Time for a Poverty Prevention Strategy

How do you prevent youth, living in poor disadvantaged communities, from resorting to desperate acts to help them feel a sense of worth and social inclusion?  By investing in community security and policing initiatives or into their lives, futures, and the community infrastructure around them?

Of course, ensuring their security is important, however protecting someone from becoming a victim of crime does not arm them with the skills required to establish financial self-sufficiency. Creating opportunities for social mobility and financial security does.

The Ontario government recently gave $5 million dollars to the Toronto Anti-Violence Intervention Strategy (TAVIS) following  a tragic shooting that left two Toronto youth dead – aged 14 and 23 – and many others injured. The shooting took place in Kingston Galloway – a regressive low income community plagued by a history of crime.

Although programs like TAVIS serve a purpose, they do no turn poverty filled communities into affluent ones filled with empowering socio-economic opportunities and low crime rates.

“Although it is difficult to directly correlate crime with individuals living in poverty, it is evident within numerous studies that the greater the inequality of income in a community, the higher the incidence of crime (Ludwig, Duncan & Hirschfield, 2001).”

But, let’s be clear, poverty does not equal crime. Not all people struggling with poverty resort to crime. However, people living in poverty do not have enough resources to meet their needs and have their social, economic, and cultural rights protected. As a result, some resort to acts of desperation in an effort to meet those needs and protect those rights.

To help gain further perspective on this sensitive subject, consider a quote from the late British sociologist, Peter Townsend, who eloquently stated the following in a House of Commons report on poverty :

Individuals, families and groups in the population can be said to be in poverty
when…their resources are so seriously below those commanded by
the average individual or family that they are, in effect, excluded from ordinary
living patterns, customs and activities.”

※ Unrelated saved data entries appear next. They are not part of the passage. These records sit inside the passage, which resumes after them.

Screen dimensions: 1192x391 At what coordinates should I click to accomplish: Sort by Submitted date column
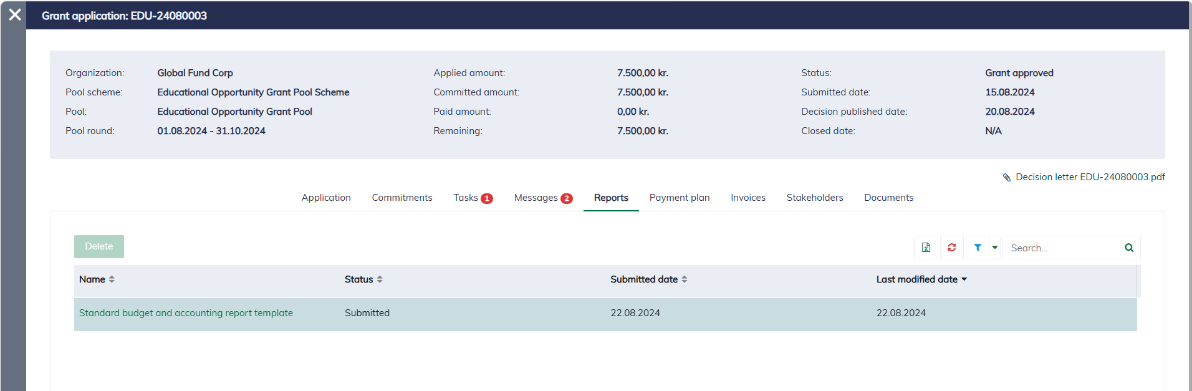[684, 279]
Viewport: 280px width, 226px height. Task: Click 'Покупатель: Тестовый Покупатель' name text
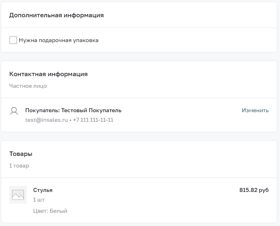click(73, 111)
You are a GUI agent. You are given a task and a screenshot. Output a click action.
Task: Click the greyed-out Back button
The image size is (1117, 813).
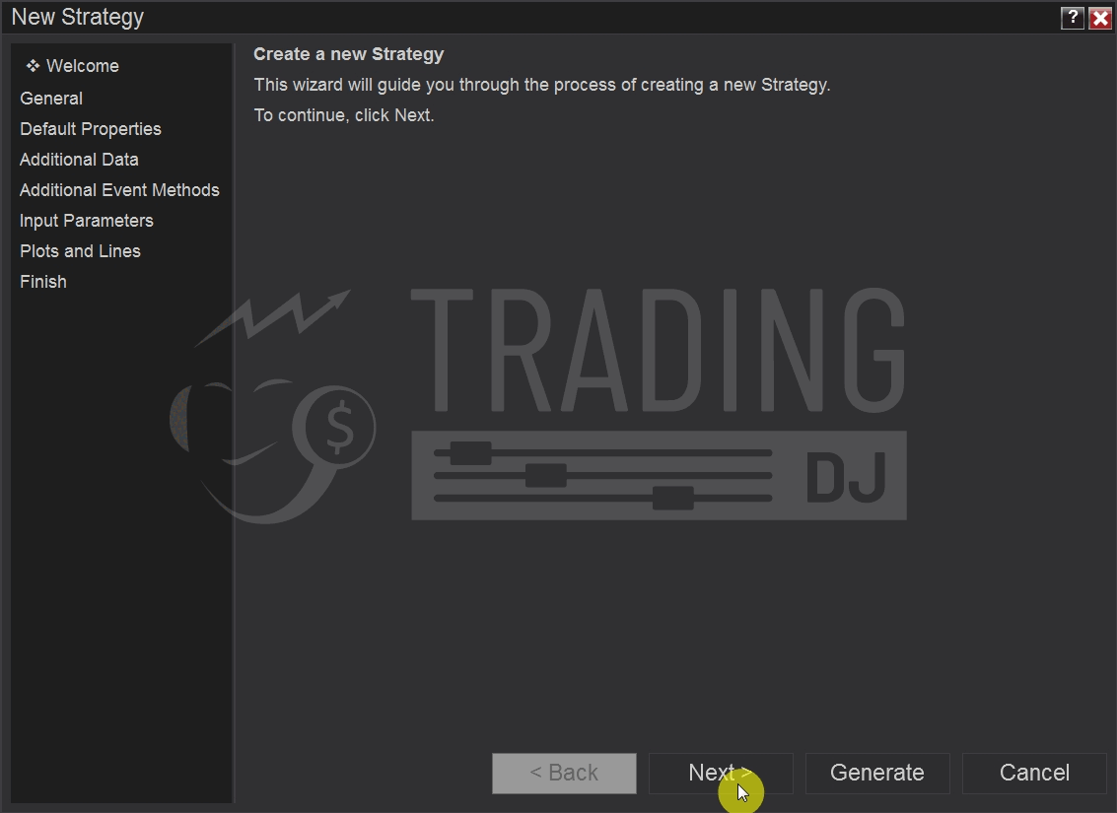tap(564, 774)
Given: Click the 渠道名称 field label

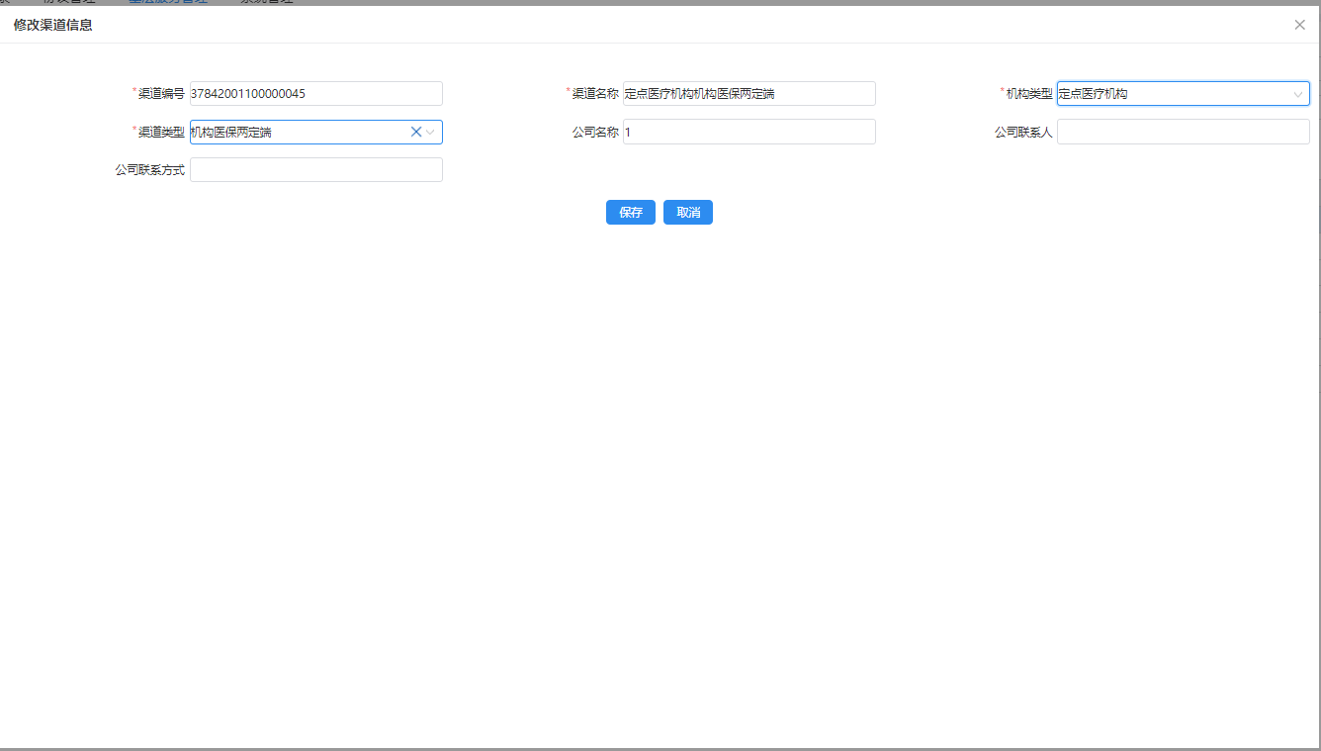Looking at the screenshot, I should [595, 94].
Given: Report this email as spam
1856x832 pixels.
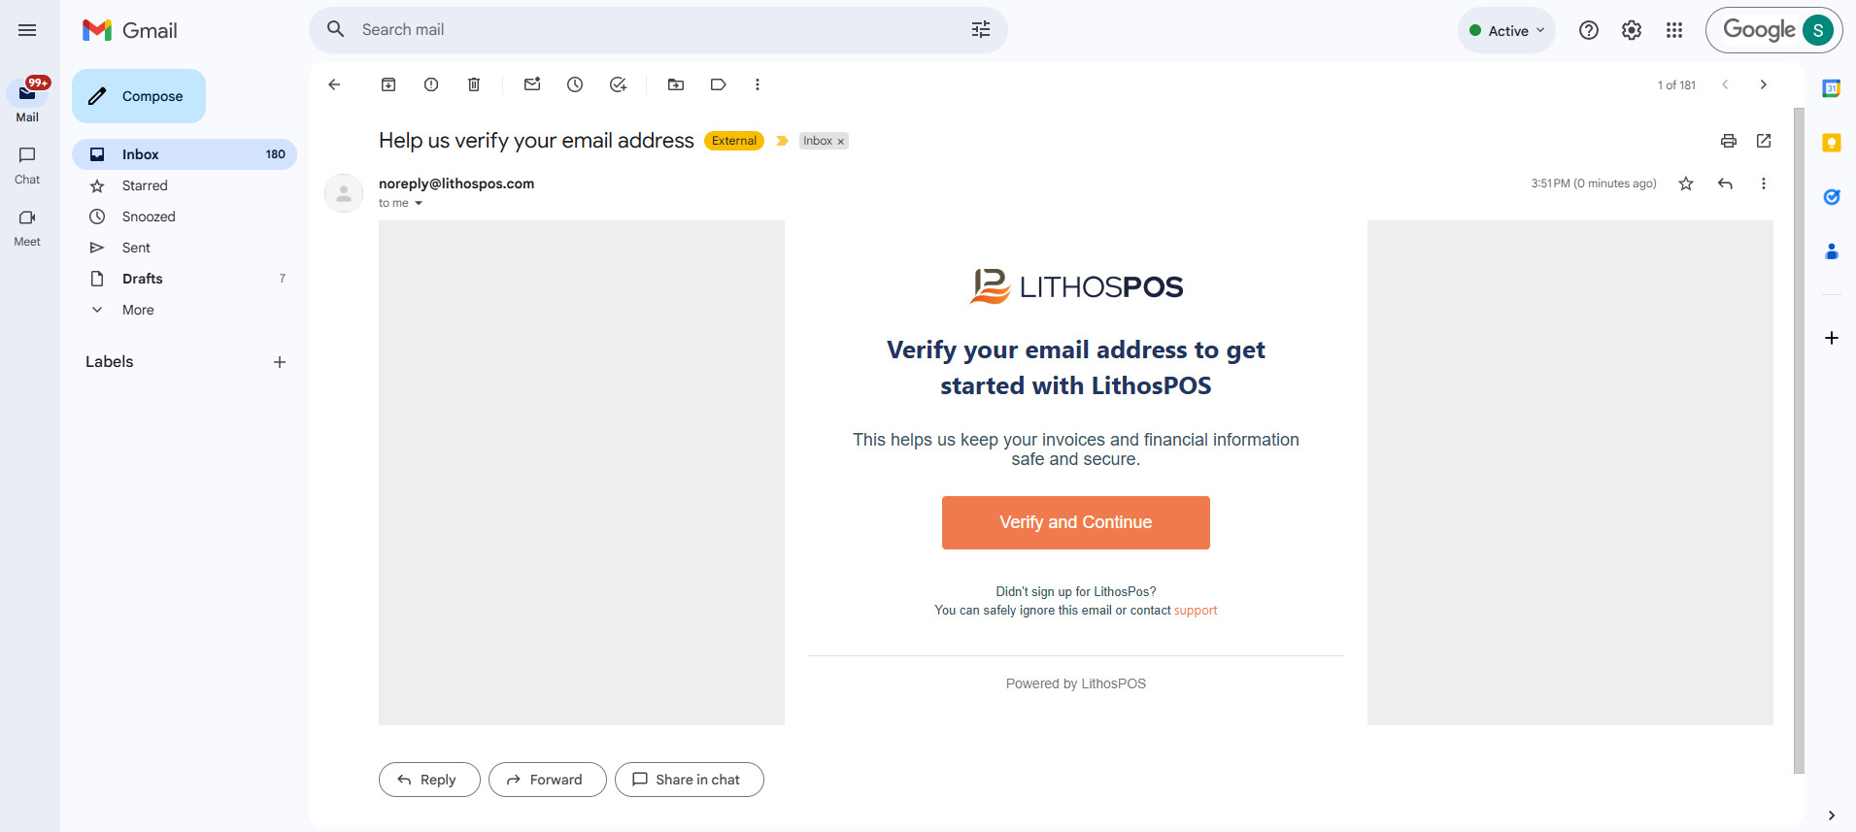Looking at the screenshot, I should (x=431, y=84).

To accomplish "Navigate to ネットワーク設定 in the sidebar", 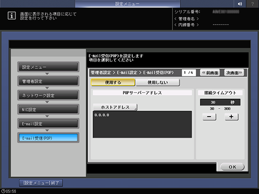I will (48, 95).
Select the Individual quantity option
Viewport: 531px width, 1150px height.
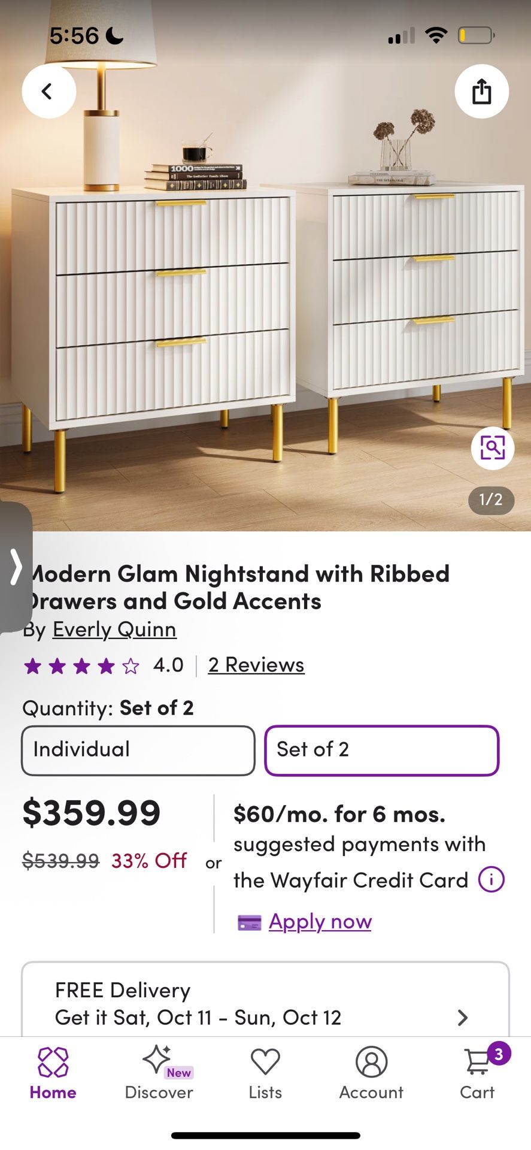pyautogui.click(x=138, y=750)
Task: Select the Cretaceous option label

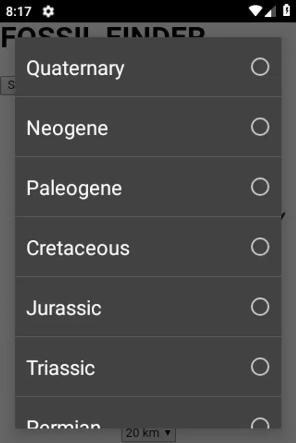Action: (78, 248)
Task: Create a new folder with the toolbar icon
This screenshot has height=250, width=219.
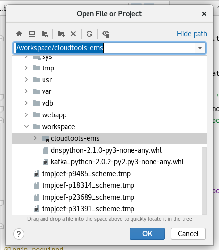Action: pos(61,34)
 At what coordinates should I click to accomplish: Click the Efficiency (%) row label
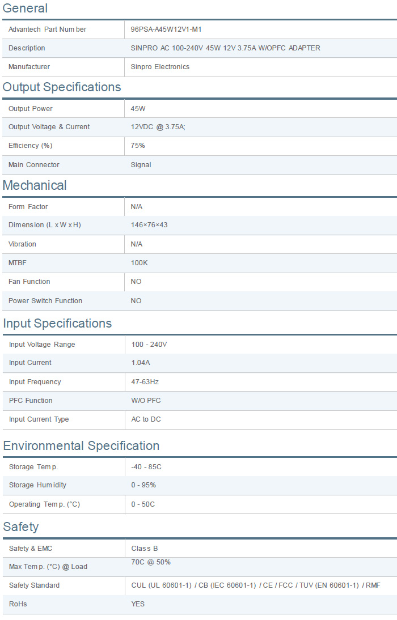pyautogui.click(x=30, y=146)
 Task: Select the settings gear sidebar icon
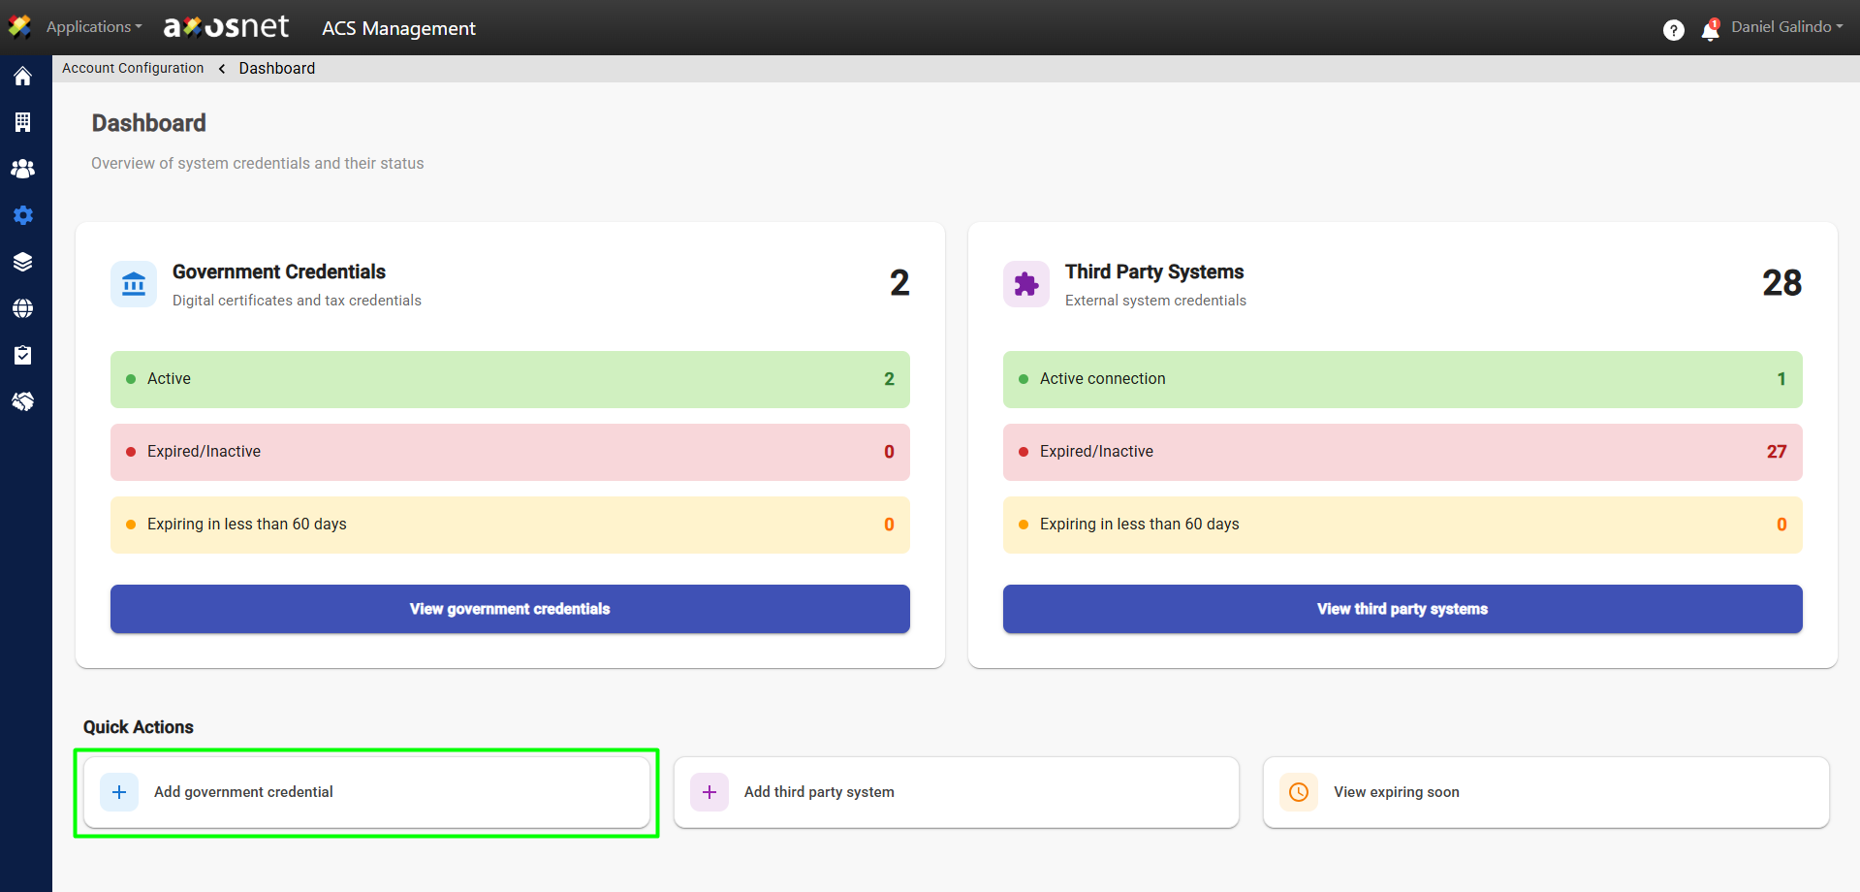pyautogui.click(x=23, y=215)
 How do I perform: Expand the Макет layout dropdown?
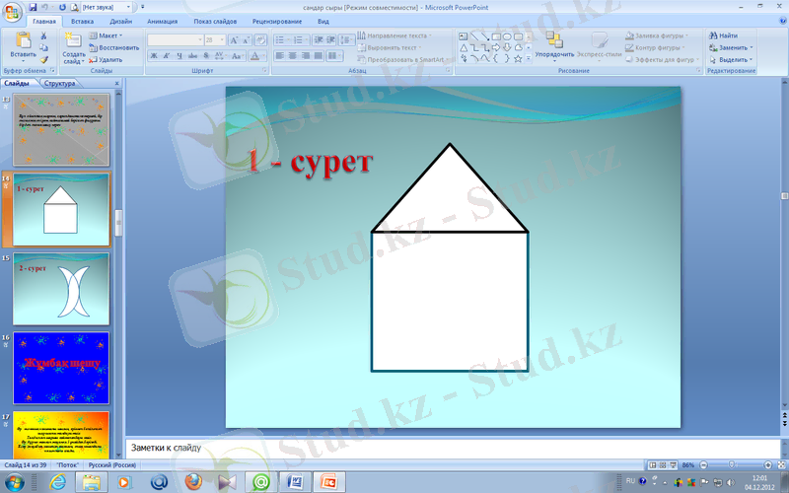click(x=107, y=35)
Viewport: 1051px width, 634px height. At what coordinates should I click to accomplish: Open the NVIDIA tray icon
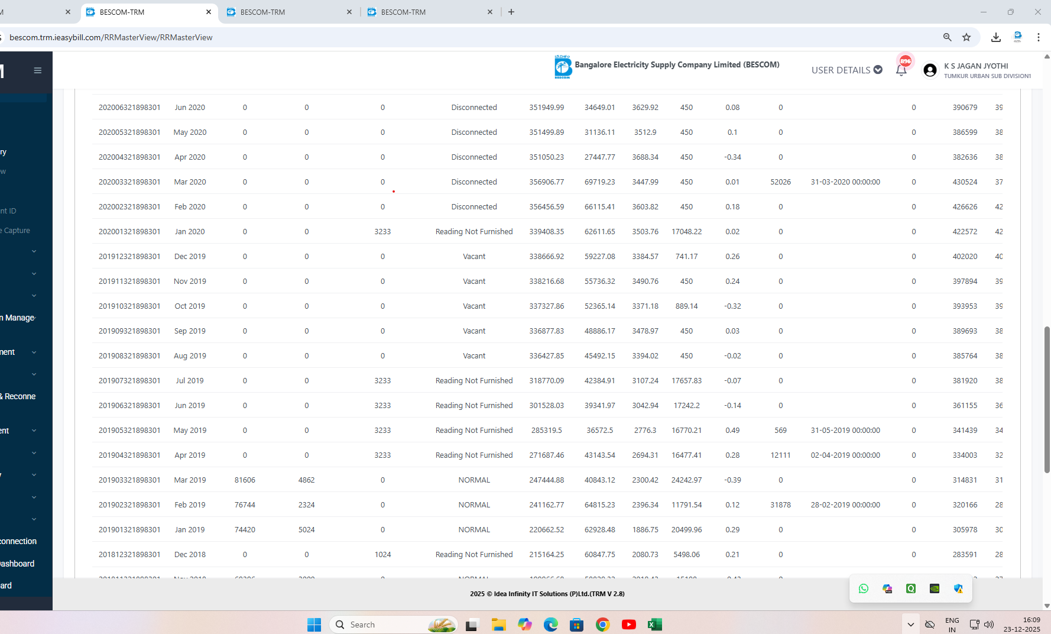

This truth is exacerbated when people also “lack” the skills required to help mitigate the burdens associated with said deficiencies. An example of this are the poor youth with low literacy skills, living in disadvantaged homes and communities, wind up involved in gangs, dealing drugs, and in conflict with the law.

In a news article in the Toronto Star (July 18, 2012) about a highly publicized shooting that took place on July 12, 2012 in a neighborhood in Toronto, ON, David Hulchanski –  a Professor of the Faculty of Social Work at the University of Toronto – was quoted as saying “…the number of people living in poverty in Toronto has increased significantly over the past 30 years and poor neighbourhoods are becoming more socially and geographically isolated…and more racialized”.

Although news stories about the shooting could be classified under headlines like “Evidence of Gun and Gang Violence in Canada” – due to the correlation between gangs and guns – it can also be classified under a headings like: “More Evidence of Canada’s Growing Poverty Problem” because research shows there’s a correlation between crime and poverty.

According to a 2011 Report by The Guelph and Wellington Task Force on Poverty, “Poverty is frequently accompanied by… a rise in crime rates”. The Toronto Strong Neighborhoods Task Force published a paper in 2004 highlighting the link between disadvantaged communities and crime.  In 2012, The National Council of Welfare published a special edition Poverty Profile on racialized groups – “A Snapshot of Racialized Poverty in Canada” – which shows racialized neighborhoods experience high levels of poverty.  A 2009 report titled, “In From The Margins” by The Standing Senate Committee on Social Affairs, Science, and Technology, which ties these reports together, highlights the correlation between poverty, marginalized populations, low income communities, and crime.

Kingston Galloway, like many low income communities, is an example of the poor, isolated, and racialized communities Professor Hulchanski referred to. It is identified as a “priority” neighborhood by the City of Toronto due to the significant and complex socio-economic challenges found within it.

For instance, this community has a high concentration of subsidized rental units owned by the Toronto Community Housing Corporation (THCH), few social and geographical options for the community to benefit from, and it has a high population of visible minorities.

Where you find poverty and few opportunities for socio-economic progression and development, crime is often not far behind as highlighted in “Crimes of Desperation – The truth about poverty-related crimes” (2008).

Without poverty prevention strategies in place, this is unlikely to change.

In an effort to help foster change, policy makers and strategic planners need to focus their efforts on preventing, reducing, and eliminating poverty and crime because clearly intervention programs are not enough.

Kingston Galloway will see an increase in security due to the Ontario government recently contributing millions of dollars to TAVIS and the THCH will also boost their security. However, neither of these initiatives and intervention strategies will address the root causes of the crimes – poverty – which could be eliminated for a fraction of the cost.

Governments continue to pour money into intervention programs, yet, poverty and the youth deaths, youth crimes, and youth incarcerations associated with crime persists.

That says something.

How many more youth lives will be lost and taken – due to poverty, violent crimes, or the justice system – before it is understood that “prevention is better than cure”?